:: TASK INSTRUCTIONS ::
Which lines in the records below include the word "search"? Report each of them in full.

SOURCE MATERIAL START

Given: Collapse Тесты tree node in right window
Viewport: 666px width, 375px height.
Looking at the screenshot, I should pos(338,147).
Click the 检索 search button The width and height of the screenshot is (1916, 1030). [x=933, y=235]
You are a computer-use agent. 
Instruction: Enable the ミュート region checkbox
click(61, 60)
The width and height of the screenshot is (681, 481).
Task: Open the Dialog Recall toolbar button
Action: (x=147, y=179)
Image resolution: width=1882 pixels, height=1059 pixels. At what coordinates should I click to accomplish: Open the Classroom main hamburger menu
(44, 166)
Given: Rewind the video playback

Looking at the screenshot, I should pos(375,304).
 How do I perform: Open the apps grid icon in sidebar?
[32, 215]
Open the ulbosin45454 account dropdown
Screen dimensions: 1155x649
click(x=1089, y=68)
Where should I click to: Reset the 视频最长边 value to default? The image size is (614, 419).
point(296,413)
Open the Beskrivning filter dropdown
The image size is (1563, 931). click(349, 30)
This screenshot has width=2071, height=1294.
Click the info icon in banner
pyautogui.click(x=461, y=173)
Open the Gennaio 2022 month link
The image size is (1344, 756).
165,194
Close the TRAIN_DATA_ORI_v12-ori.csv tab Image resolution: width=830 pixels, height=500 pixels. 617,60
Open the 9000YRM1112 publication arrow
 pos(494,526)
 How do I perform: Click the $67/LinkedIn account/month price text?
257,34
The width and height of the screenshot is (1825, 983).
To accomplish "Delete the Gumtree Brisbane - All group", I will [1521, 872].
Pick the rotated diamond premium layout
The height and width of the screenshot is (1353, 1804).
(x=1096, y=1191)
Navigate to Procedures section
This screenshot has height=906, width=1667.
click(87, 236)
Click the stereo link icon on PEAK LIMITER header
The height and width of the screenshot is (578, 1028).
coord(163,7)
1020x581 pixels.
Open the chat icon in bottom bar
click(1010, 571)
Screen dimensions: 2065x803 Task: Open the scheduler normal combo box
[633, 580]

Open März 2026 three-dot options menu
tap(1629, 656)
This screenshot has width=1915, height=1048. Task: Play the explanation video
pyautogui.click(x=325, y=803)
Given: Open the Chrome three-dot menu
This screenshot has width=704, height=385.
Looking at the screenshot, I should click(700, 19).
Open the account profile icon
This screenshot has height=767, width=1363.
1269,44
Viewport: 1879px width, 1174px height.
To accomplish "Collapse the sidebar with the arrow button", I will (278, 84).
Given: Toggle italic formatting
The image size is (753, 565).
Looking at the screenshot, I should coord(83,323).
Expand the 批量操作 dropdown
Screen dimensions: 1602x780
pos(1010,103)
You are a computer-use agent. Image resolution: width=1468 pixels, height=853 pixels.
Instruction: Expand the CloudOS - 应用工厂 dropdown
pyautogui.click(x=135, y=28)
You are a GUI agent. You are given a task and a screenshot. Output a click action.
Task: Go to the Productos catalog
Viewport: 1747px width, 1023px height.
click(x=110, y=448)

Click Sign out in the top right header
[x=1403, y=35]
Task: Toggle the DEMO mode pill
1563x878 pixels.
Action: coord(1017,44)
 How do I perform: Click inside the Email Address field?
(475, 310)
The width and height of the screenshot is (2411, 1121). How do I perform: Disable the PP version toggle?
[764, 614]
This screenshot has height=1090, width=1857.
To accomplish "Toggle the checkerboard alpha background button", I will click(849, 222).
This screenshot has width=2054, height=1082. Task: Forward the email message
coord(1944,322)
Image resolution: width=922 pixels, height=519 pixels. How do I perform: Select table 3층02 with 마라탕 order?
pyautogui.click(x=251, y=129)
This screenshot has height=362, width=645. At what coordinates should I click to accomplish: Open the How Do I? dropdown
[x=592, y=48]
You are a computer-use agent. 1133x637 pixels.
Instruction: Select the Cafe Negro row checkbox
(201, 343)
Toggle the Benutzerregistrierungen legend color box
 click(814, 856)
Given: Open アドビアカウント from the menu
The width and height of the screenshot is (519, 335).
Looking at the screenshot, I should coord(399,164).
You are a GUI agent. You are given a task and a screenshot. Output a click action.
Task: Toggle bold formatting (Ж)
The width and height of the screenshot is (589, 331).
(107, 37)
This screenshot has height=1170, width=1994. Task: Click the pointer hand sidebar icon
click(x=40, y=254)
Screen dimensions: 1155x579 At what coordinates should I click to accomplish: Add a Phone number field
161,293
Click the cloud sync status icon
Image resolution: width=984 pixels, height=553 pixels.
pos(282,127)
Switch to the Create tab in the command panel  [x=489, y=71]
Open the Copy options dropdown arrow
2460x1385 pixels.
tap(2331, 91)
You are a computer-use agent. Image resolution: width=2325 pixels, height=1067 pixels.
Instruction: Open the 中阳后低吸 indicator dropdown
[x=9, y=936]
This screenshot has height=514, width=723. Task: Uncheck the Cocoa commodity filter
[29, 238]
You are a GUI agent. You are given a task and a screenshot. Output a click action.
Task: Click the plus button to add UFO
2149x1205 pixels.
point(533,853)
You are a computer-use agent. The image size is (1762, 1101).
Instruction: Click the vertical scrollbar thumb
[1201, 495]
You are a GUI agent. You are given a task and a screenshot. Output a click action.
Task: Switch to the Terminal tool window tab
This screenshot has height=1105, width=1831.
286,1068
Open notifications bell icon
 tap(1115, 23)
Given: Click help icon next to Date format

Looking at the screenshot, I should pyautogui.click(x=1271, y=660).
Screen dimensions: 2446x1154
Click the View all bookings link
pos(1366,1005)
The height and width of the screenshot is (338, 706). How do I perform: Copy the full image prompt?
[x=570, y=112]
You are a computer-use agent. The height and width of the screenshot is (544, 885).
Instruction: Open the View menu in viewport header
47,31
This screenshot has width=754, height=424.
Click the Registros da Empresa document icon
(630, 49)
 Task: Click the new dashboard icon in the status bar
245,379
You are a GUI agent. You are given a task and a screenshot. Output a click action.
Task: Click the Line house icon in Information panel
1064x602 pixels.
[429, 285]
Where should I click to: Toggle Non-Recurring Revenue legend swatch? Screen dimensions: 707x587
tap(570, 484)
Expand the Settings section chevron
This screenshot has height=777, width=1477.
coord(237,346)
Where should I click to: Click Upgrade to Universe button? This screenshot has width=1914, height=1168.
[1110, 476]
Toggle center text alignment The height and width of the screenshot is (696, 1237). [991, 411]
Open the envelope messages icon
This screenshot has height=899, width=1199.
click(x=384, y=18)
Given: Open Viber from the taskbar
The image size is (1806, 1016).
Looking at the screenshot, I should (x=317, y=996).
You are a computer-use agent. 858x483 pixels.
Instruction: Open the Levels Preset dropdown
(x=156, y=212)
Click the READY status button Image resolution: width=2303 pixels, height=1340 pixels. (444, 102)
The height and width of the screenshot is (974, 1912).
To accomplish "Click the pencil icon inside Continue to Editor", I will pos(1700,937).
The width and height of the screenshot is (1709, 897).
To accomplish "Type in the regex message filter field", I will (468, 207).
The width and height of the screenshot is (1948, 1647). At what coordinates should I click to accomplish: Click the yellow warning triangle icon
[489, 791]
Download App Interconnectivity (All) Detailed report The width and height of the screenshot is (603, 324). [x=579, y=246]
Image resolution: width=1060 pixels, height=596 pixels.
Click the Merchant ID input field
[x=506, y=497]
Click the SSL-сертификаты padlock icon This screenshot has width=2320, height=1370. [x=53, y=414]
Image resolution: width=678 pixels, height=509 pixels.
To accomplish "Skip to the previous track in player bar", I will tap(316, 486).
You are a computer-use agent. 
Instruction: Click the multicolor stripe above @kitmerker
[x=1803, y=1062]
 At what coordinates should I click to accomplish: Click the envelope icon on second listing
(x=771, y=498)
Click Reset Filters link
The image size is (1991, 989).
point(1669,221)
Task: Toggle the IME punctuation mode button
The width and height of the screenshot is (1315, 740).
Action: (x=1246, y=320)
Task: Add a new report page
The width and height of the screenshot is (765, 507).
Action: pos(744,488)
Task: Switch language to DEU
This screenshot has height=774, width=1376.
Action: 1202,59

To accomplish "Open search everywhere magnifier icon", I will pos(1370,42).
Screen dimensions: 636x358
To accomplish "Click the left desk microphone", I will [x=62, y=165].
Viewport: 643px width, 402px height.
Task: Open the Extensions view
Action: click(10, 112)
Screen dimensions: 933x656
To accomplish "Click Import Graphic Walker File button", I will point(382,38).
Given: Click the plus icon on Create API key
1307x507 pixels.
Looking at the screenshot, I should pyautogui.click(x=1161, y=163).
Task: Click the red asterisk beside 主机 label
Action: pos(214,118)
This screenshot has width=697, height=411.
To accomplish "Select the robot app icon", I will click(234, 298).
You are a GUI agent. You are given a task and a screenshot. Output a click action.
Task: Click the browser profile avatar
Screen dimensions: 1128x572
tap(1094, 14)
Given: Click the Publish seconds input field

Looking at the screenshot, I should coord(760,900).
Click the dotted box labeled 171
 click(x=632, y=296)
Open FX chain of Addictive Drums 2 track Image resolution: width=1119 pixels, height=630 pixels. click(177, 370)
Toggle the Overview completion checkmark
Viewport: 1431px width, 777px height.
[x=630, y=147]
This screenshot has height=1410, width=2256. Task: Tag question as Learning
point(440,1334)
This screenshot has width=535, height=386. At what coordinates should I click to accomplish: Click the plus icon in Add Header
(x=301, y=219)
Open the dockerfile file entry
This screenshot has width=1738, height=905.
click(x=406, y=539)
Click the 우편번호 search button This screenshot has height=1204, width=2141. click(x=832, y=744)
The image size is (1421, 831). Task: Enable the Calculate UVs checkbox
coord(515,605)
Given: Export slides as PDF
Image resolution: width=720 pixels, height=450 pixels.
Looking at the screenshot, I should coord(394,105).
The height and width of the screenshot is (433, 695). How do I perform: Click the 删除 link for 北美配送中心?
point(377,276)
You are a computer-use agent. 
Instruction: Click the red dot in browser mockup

SOURCE MATERIAL END

:: SOLVED PROBLEM ::
Click the 检索 search button The width and height of the screenshot is (1916, 1030). [x=933, y=235]
To accomplish "Open search everywhere magnifier icon", I will pos(1370,42).
Click the 우편번호 search button This screenshot has height=1204, width=2141. click(x=832, y=744)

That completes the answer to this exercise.